• _Instruction_
Copy out every line of the listing below word for word, and leave the pictures out.

Document and screenshot pointing entries:
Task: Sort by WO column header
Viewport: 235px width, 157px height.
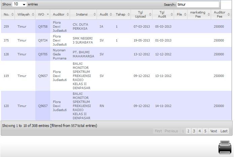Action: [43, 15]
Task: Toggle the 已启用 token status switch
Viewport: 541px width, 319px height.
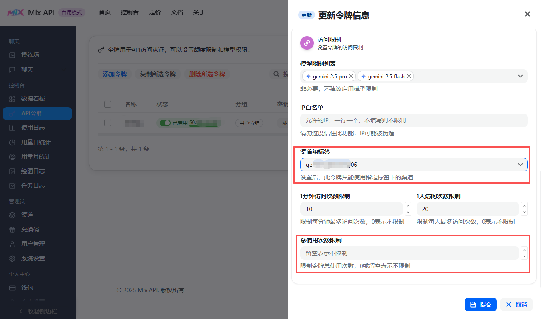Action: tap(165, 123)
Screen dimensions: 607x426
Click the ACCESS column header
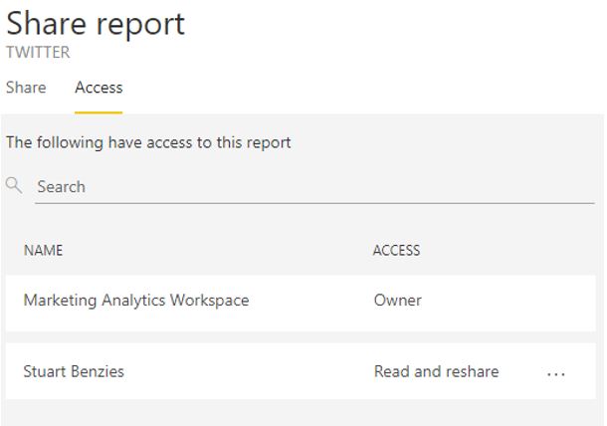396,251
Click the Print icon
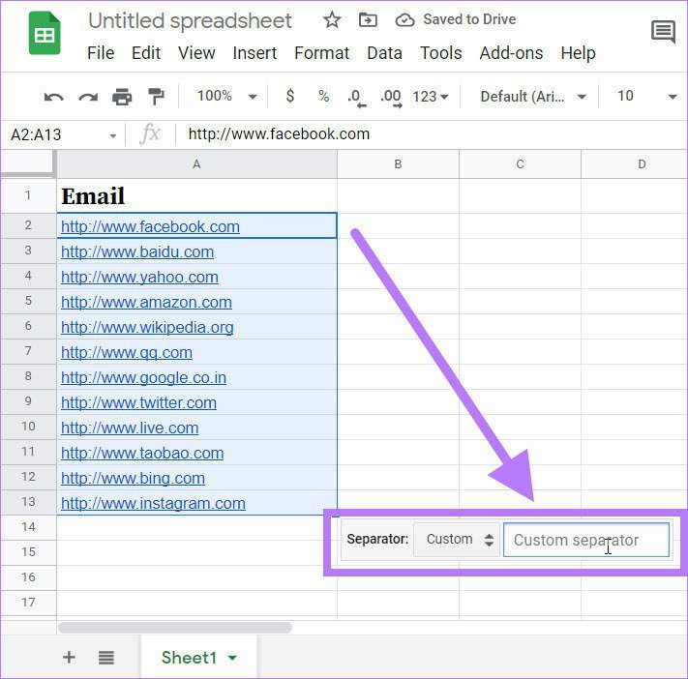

• _Response below_
Task: Sort by WO column header
Viewport: 235px width, 157px height.
Action: [43, 15]
Task: Toggle the 已启用 token status switch
Viewport: 541px width, 319px height.
Action: tap(165, 123)
Screen dimensions: 607x426
Click the ACCESS column header
396,251
Click the Print icon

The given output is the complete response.